**CONSIGNES DE L'EXERCICE:**
a – D'après le commentaire sur l'entraide judiciaire, quel article de l'EIMP sert de modèle à la réglementation des mesures provisoires ou d'urgence ?
b – Poursuivez le commentaire sur l'entraide judiciaire à partir de sa dernière phrase.

**EXTRAIT DE PAGE:**
______
En vertu de l'art. 5, les demandes d'entraide judiciaire dont l'exécution implique des mesures de contrainte8 devront en principe être acceptées. L'entraide peut cependant être refusée lorsque les faits à la base de la demande ne constituent pas une infraction punissable tant dans l'Etat requis que dans l'Etat requérant9. L'exigence de la double punissabilité comme préalable à mesure coercitive correspond à un principe important pour la Suisse, qui figure dans la déclaration suisse relative à l'art. 5, al. 1, CEEJ, ainsi qu'à l'art. 64 EIMP.

Art. 6

Mesures provisoires ou d'urgence

Le par. 1 prévoit que sur demande de l'Etat requérant, l'autorité compétente de l'Etat requis ordonne des mesures provisoires, par exemple le blocage d'un compte bancaire. Pour qu'une mesure de ce type puisse être ordonnée, il faut toutefois qu'il n'y ait pas de motifs manifestes qui devraient entraîner un refus d'accorder l'entraide judiciaire.

Dans des cas urgents, le par. 2 permet d'ordonner des mesures provisoires avant même que la demande d'entraide judiciaire ait été formellement présentée. La simple annonce d'une demande suffit. Les informations communiquées doivent toutefois permettre de vérifier que toutes les conditions sont réunies pour pouvoir ordonner de telles mesures. L'Etat requérant se voit fixer un délai pour présenter sa demande formelle d'entraide judiciaire. Si ce délai n'est pas respecté, les mesures provisoires sont levées.

C'est l'art. 18 EIMP qui sert de modèle à cette réglementation.

Art. 7

Utilisation restreinte

Cette disposition définit le principe, important pour la Suisse, de la spécialité. Elle précise l'utilisation qui peut être faite, dans l'Etat requérant, des informations et des moyens de preuve obtenus par voie d'entraide. L'objectif de cette disposition est d'empêcher que des documents transmis par cette voie soient ensuite utilisés par l'Etat requérant dans une procédure pour laquelle l'entraide judiciaire ne lui aurait pas été accordée.

Ainsi, le par. 1 précise que l'Etat requérant ne peut utiliser les informations et les éléments de preuve qu'il obtient par la voie de l'entraide judiciaire que dans une procédure concernant une infraction pouvant faire l'objet de l'entraide judiciaire.
______
**DONNÉES FOURNIES:**
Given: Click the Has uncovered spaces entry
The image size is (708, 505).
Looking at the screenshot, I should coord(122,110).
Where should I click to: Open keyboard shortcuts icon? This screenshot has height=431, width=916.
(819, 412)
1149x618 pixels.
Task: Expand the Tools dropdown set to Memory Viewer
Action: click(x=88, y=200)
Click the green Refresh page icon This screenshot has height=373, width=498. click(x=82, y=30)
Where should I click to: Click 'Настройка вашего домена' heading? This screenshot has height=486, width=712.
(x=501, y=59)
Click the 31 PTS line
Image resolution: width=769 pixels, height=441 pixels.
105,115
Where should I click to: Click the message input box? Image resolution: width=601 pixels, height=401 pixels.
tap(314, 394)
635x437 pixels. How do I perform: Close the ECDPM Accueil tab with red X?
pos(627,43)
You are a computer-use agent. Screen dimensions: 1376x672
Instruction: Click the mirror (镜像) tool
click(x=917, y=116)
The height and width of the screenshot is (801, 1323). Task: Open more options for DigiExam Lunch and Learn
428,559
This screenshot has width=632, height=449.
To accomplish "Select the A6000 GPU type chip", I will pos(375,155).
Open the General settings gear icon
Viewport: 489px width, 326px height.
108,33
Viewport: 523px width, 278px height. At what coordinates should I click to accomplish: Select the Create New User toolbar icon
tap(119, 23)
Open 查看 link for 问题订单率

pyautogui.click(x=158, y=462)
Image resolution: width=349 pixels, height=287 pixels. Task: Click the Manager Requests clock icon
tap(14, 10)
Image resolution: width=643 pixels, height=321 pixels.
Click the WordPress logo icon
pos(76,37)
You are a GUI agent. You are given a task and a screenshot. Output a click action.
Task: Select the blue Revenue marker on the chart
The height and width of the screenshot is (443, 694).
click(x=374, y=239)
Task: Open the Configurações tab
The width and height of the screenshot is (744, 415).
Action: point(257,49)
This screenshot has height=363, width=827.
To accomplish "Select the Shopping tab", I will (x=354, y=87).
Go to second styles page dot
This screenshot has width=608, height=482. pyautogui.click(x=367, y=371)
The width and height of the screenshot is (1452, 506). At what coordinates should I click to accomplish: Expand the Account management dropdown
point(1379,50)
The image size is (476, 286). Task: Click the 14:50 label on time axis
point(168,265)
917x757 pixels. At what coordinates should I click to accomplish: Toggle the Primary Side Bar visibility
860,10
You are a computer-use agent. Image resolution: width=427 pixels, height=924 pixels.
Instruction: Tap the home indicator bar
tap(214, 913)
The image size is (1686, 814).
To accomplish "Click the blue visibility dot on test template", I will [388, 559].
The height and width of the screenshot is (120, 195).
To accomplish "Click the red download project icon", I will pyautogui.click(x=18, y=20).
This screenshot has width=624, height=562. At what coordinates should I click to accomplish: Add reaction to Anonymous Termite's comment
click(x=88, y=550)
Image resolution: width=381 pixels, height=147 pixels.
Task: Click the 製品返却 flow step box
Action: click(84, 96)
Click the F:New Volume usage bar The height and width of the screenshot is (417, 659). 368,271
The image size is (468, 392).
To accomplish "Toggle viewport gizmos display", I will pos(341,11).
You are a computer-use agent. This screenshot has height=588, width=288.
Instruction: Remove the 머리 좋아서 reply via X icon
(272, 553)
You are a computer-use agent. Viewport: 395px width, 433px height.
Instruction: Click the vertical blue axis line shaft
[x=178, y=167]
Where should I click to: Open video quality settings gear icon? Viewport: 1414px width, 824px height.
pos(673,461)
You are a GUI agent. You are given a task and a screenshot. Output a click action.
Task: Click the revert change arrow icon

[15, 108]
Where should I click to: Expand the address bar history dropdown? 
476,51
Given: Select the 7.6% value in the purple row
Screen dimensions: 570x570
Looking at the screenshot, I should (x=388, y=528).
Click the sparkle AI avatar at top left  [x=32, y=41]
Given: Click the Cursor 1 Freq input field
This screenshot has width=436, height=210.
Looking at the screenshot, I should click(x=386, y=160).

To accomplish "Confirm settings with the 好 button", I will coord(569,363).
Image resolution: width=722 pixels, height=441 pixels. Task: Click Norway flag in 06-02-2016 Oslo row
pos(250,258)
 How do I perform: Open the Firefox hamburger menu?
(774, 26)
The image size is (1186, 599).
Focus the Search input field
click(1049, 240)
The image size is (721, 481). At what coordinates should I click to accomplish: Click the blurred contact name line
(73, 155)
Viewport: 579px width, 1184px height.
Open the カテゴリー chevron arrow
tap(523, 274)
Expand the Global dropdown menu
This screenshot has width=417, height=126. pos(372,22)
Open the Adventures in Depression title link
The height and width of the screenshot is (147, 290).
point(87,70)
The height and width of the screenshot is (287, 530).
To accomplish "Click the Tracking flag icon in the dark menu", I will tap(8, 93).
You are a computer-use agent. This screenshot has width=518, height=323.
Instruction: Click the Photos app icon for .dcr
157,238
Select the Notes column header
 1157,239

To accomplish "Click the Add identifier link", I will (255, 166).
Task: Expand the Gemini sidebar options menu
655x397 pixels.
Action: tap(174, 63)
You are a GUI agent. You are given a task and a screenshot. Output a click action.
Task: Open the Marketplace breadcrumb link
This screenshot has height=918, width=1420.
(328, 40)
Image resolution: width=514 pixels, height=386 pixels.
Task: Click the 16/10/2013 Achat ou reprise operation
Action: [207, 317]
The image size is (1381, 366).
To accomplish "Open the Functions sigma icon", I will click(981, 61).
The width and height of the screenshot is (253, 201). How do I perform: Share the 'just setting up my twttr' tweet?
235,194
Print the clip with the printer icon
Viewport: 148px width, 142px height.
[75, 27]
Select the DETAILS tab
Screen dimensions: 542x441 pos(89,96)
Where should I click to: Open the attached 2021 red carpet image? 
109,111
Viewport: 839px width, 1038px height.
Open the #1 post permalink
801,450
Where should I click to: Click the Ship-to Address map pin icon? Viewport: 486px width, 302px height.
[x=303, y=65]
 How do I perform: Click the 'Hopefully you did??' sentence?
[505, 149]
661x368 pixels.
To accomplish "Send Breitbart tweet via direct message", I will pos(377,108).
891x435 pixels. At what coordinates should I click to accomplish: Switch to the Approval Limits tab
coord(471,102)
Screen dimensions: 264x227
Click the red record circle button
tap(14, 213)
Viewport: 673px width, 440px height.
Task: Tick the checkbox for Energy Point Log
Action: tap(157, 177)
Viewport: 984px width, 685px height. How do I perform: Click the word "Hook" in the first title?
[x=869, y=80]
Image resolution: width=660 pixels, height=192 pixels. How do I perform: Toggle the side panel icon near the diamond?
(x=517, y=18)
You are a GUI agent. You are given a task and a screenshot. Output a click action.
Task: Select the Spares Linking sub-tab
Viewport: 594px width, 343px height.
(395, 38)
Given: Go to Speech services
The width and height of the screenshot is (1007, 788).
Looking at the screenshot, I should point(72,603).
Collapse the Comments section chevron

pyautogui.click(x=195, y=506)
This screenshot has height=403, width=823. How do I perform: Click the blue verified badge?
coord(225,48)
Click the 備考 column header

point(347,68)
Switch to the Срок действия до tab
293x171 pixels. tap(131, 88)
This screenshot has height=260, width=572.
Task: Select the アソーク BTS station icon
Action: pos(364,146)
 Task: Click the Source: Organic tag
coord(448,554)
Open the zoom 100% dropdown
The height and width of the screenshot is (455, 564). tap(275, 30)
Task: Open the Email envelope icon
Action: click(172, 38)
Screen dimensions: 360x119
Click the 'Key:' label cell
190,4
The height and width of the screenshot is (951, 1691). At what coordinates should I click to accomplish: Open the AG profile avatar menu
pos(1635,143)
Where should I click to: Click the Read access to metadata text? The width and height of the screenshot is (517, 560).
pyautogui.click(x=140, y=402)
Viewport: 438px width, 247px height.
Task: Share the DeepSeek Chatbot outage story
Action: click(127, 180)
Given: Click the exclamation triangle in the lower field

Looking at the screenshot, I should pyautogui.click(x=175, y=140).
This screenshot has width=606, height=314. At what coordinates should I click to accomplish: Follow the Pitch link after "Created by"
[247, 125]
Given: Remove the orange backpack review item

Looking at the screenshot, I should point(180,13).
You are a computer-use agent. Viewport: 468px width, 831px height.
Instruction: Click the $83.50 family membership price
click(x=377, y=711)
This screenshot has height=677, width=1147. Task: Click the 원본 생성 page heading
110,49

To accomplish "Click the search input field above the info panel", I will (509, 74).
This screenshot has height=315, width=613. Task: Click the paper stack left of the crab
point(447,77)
______
**RÉPONSES ATTENDUES:**
a – L'art. 18 EIMP.

b –
Pour la Suisse, l'intérêt principal de cette disposition est que les renseignements qu'elle transmet ne puissent pas être utilisés dans des procédures fiscales ­ à moins qu'il ne s'agisse d'un cas d'escroquerie en matière fiscale, également réprimé par le 8

9

Selon la conception suisse, cette catégorie comprend toutes les mesures impliquant le recours à une contrainte prévue par le droit de procédure. Outre la perquisition et la saisie d'objets et de valeurs, il s'agit notamment de la comparution de témoins récalcitrants, des dépositions de témoins faites sous la contrainte ou de la divulgation de secrets protégés par la loi.

La double punissabilité ne signifie pas que les législations des deux Etats doivent appréhender les faits incriminés sous le même angle juridique ni que les éléments constitutifs de l'infraction que représentent ces faits doivent être identiques dans les deux droits nationaux. Il suffit que l'état de fait exposé dans la demande d'entraide judiciaire constitue une infraction aussi bien dans l'Etat requis que dans l'Etat requérant (cf. ATF 126 II 409, cons. 6c.cc, avec renvois).

4566

droit suisse10. L'interdiction d'utiliser les informations transmises s'applique également aux faits qualifiés d'infractions politiques ou militaires.

Le par. 2 prévoit que toute autre utilisation des informations transmises est subordonnée à l'approbation de l'Etat requis. Il énumère ensuite les cas où cette approbation n'est pas nécessaire.

C'est l'art. 67 EIMP qui sert de modèle à cette disposition.

Art. 8

Présence de personnes qui participent à la procédure

Les personnes ou autorités participant à la procédure étrangère peuvent être autorisées à être présentes lors de l'exécution de la demande, à condition que l'Etat requis donne son accord.

Cette disposition correspond à l'art. 4 CEEJ. Lorsque la Suisse est l'Etat requis, les détails sont réglés par l'art. 65a EIMP. Cet article prévoit, en particulier, que des faits ressortissant au domaine secret ne doivent pas être portés à la connaissance des personnes participant à la procédure étrangère avant que l'autorité compétente ait statué sur l'octroi et l'étendue de l'entraide. Il appartient à l'autorité suisse compétente en matière d'exécution de la demande d'entraide de prendre les dispositions nécessaires à cette fin.

Art. 9

Déposition de témoins dans l'Etat requis

En vertu de l'art. 9, l'audition de témoins dans l'Etat requis doit se dérouler conformément au droit de cet Etat. La personne concernée peut cependant aussi refuser de témoigner si le droit de l'Etat requérant le permet (par. 1). Dans ce cas, l'Etat requérant est appelé à confirmer que, en l'espèce, la personne concernée a le droit de refuser de témoigner (par. 2). L'invocation de ce droit ne peut entraîner aucune sanction légale (par. 3).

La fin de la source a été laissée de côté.